Sustainable supplier procurement
In this article, you will be introduced to the concept of sustainable supplier procurement and learn how businesses develop and implement supplier selection criteria and codes of conduct.
Purchasing power is a license to purchase power.
(Raoul Vaneigem b. 1934 Belgian writer)
Defining the concept of sustainable supplier procurement
The current upsurge of global outsourcing has meant that businesses are being held increasingly responsible not only for their own actions, but also for the actions of their supply chain partners (Jiang 2009a). It is important for a socially responsible business to collaborate with suppliers who operate in a responsible manner and meet basic standards of environmental, financial and social performance.
Sustainable supplier procurement refers to the:
…identification of appropriate supply partners with the most beneficial monetary value and the least effects of their operations on the society and the environment.
(Goebel et al. 2012)
Lamming and Hampson suggested that:
…environmental soundness should become a recognised feature of a supplier’s overall performance.
(Lamming and Hampson 1996)
Through the adoption of minimum environmental standards, businesses want to minimise any environmental liability associated with purchased goods and services (Sarkis 1995).
Responsible supplier selection criteria
To ensure that suppliers’ behaviour complies with the ethical standards of the focal business, purchasing managers can adopt various sets of social, financial and environmental supplier evaluation and selection criteria.
Businesses, nowadays, have become more proactive in environmental management and follow various international standards, such as the ISO 14000 series, to accredit their environmental programmes and show to their customers that they have the required credentials (McKinnon). For example, the United Nations Global Compact initiative (see Step2.5 on Corporate Social Responsibility), one of the world’s largest corporate responsibility schemes (Gilbert and Rasche 2007) suggests that a business should consider the following criteria in the selection of a supplier (Carter and Jennings 2002; Hutchins and Sutherland 2008; Blowfield 2000; Noci 1997).

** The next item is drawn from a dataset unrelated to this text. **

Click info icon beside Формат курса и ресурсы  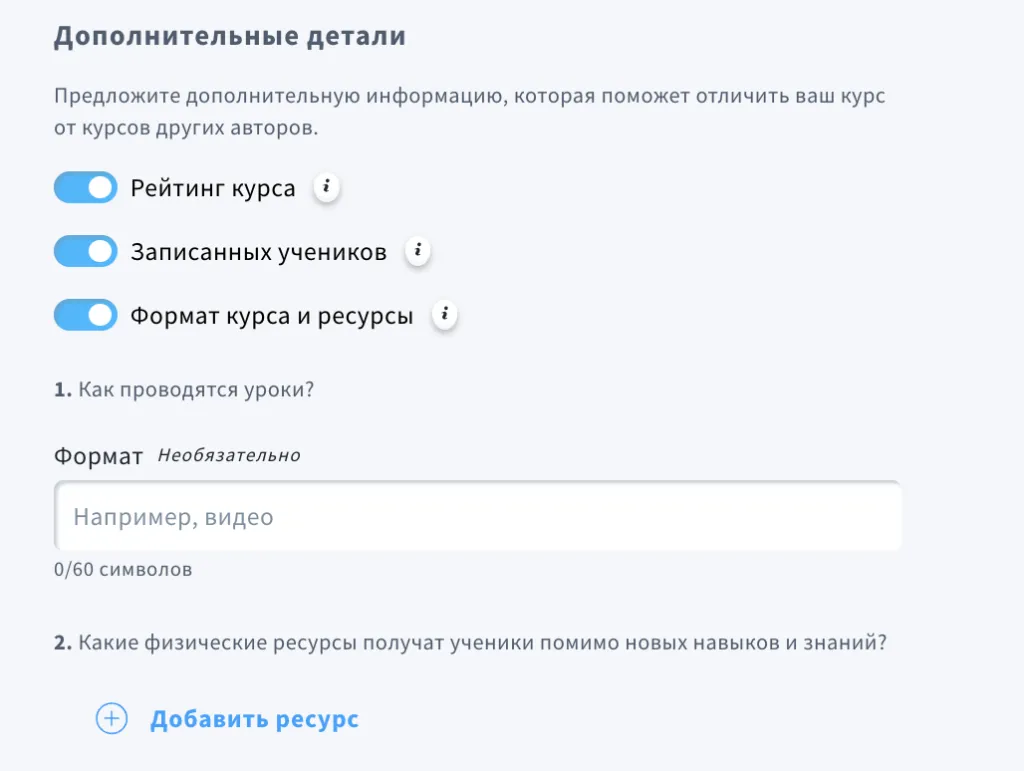coord(445,315)
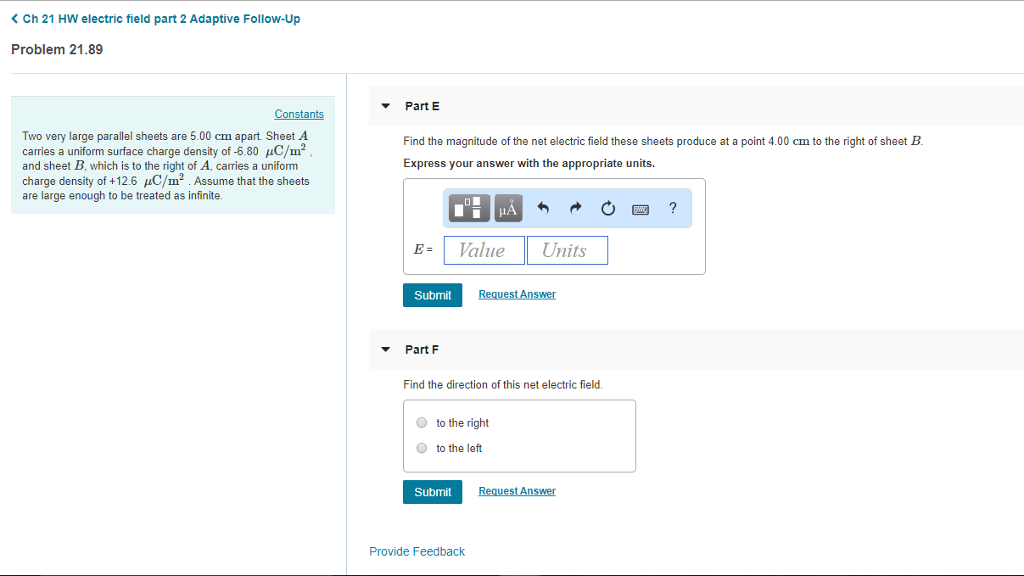Click the help question mark in answer toolbar
The width and height of the screenshot is (1024, 576).
pyautogui.click(x=672, y=208)
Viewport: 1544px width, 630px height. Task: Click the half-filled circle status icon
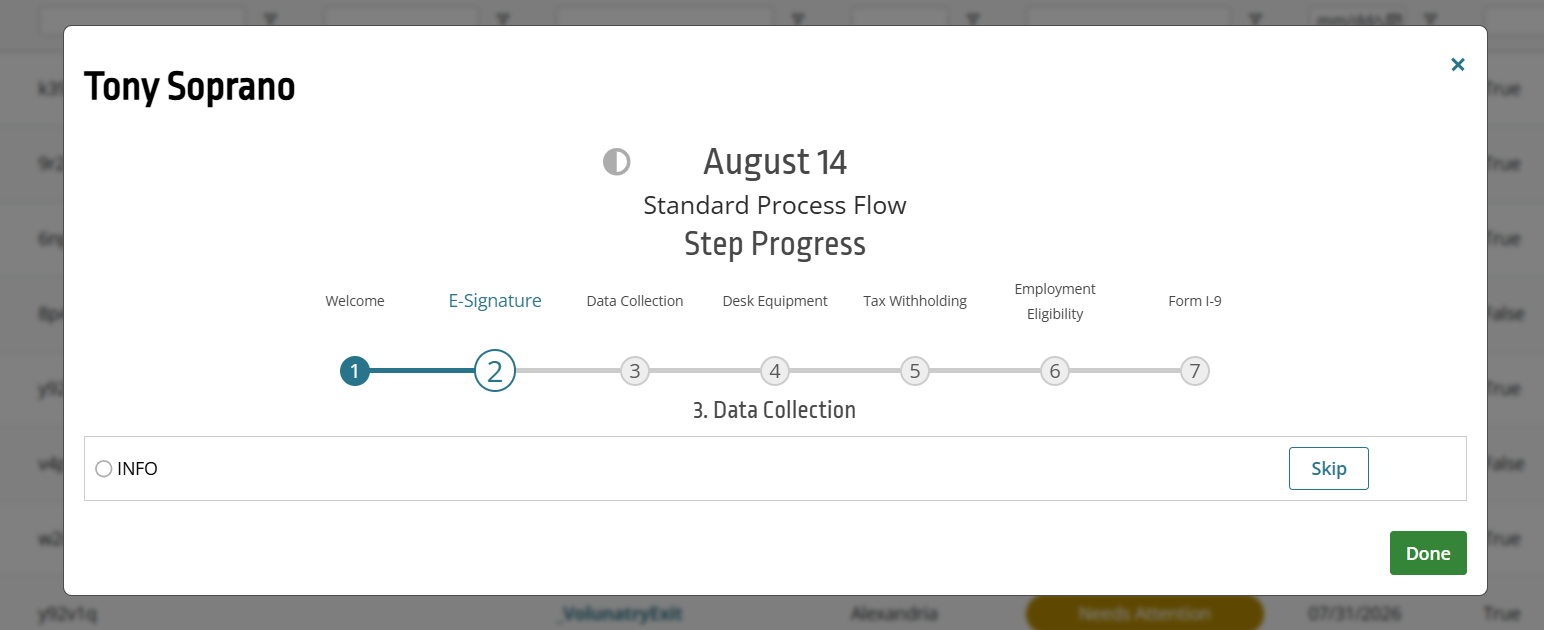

|Social criteria||Labour, equity, healthcare, safety, anti-corruption, philanthropy, diversity, human rights|
|Financial criteria||Price, quality, delivery time|
|Environmental criteria||Green competence, environmental efficiency, green image and lifecycle cost|
For example, in Johnson & Johnson’s ‘Responsibility Standards for Suppliers’ report (Johnson & Johnson 2017), suppliers are expected to:
- Comply with applicable laws and regulations
- Behave ethically and with integrity
- Integrate quality into business processes
- Respect human and employment rights
- Promote the safety, health and well-being of employees
- Embrace sustainability and operate in an environmentally responsible manner
- Implement management systems to maintain business continuity, performance governance and continuous improvement
- Disclose information associated with the supplier’s impact on the environment and social issues
Supplier codes of conduct
A code of conduct is a document, often integrated in buyers-suppliers contracts, that includes a number of social and environmental standards and principles that business’ suppliers must fulfil (Jenkins 1991). These are usually derived from local laws and regulations and international conventions, standards and principles such as the Global Compact (see step on 2.5 on Corporate Social Responsibility) and ISO 14001 (see the previous step).
Businesses use codes of conduct to manage and monitor their suppliers’ ethical and socially responsible practices, to ensure that working conditions are safe and hygienic, working hours are not excessive, child labour is not used and workers are paid living wages (Waddock et al. 2002; Jiang 2009b). In most cases, the codes also stipulate that suppliers have to cascade these principles through their own supply chains.
Often suppliers are encouraged to go beyond legal compliance in order to advance in business ethics and social and environmental responsibility. However, many multinational corporations are struggling to implement their codes of conduct across their global supply chains (Leigh and Waddock 2006). To overcome this difficulty, many businesses apply auditing to assure that their suppliers’ processes and procedures for managing their supply chains in an ethical and efficient way are in place and operate effectively.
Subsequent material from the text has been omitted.